Finally, India’s climate diplomacy position has historically been to “underpromise and overdeliver”. In this wider context, some experts welcomed the fact that India had announced an NDC with higher targets than the previous version, in the current geopolitical climate.
For example, according to Dhruba Purkayastha, consultant to the UNFCCC’s standing committee on finance, the announcement “is a clear sign of leadership” on climate action at a time when “it is evident that the west is not going to lead”. Puryakastha said in a statement:
“At a time when the world order stands diminished and when there is little traction for climate – which seems to have lost its standing as a global public good – it is good to see that India is staying on track. And, given that India is the BRICS chair, this announcement probably paves the way for a BRICS-led climate action.
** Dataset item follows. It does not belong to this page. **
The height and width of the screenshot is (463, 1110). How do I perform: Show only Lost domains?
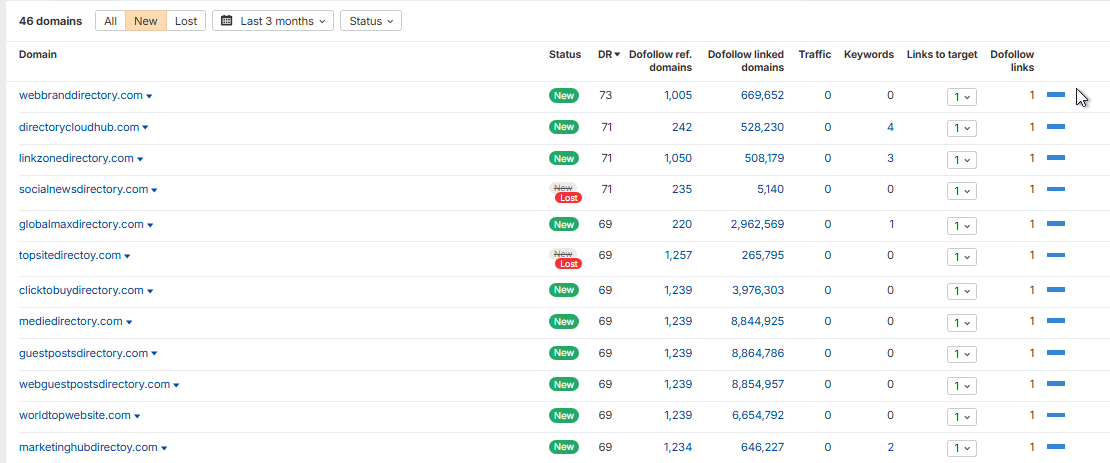186,21
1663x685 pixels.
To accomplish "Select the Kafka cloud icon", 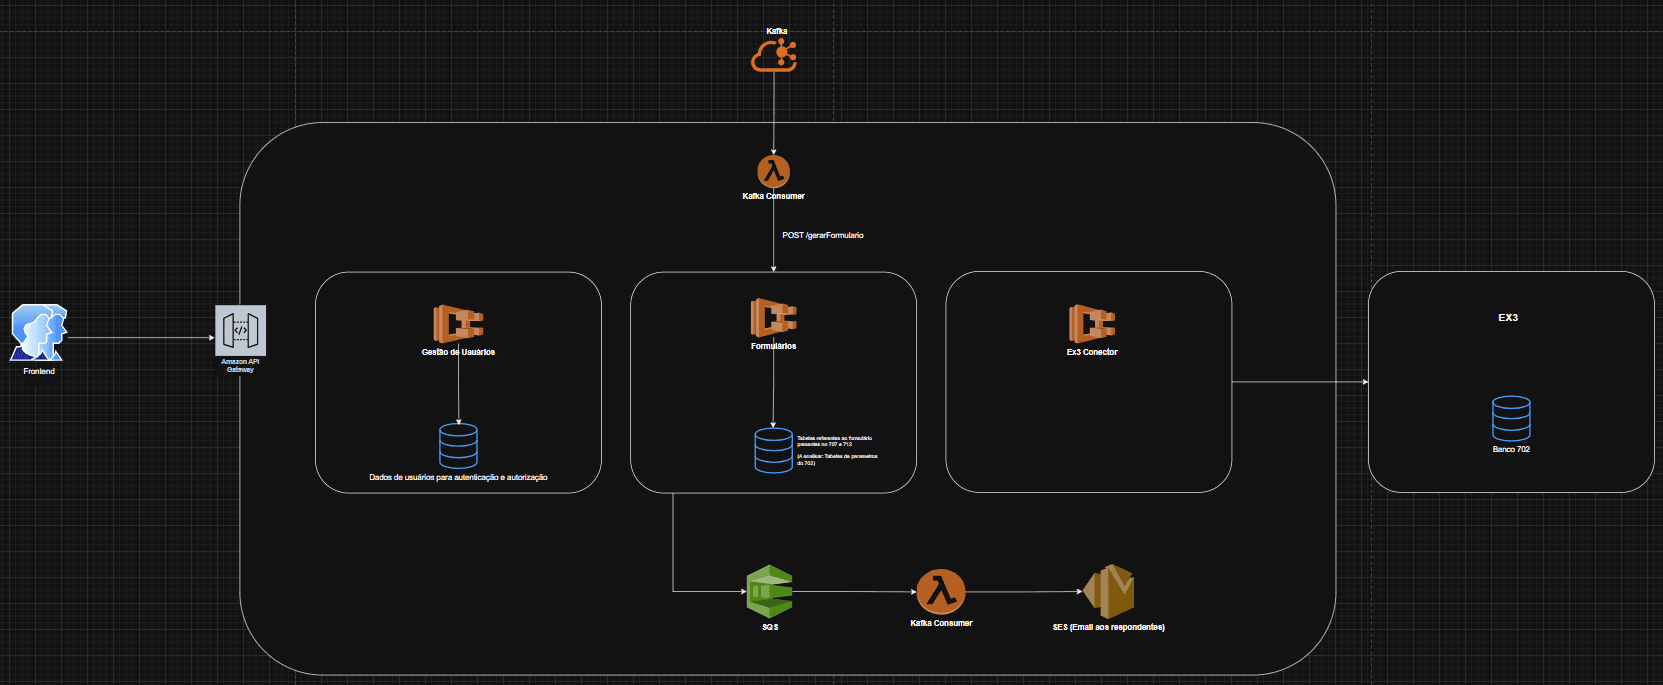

On the other hand, Dr Nandini Das – climate economist and India lead at Climate Action Tracker – said in a statement that the country “missed an opportunity to come up with a national, economy-wide 2035 target to cut greenhouse gas emissions.”
How have India’s new pledges been received?
The new pledge has received a positive response from many climate experts in India, but a more cautious reception from overseas commenters.
Avantika Goswami, programme manager of climate change at CSE, tells Carbon Brief that the new targets stand out “in the current context” and “represent a commitment” to climate multilateralism. She tells Carbon Brief:
“At a time when developed countries are backtracking on ambition, deepening their fossil-fuel entrenchment and dragging the world towards military conflict, the signal from India shows that global south leadership on climate ambition is concrete and real.”
Prof Navroz K Dubash, professor of public and international affairs at Princeton University, tells Carbon Brief that India’s new pledge falls into an “ongoing pattern” of NDCs that “under-commit and will overcomply”, a description he says also fits China’s recent pledge.
Dubash elaborates:
“This pattern suggests that statements of ambition are no longer the driver of climate action, if indeed they ever were. Instead, indications of implementation on the ground – real domestic policy and investment trends – are the more useful benchmark of progress.”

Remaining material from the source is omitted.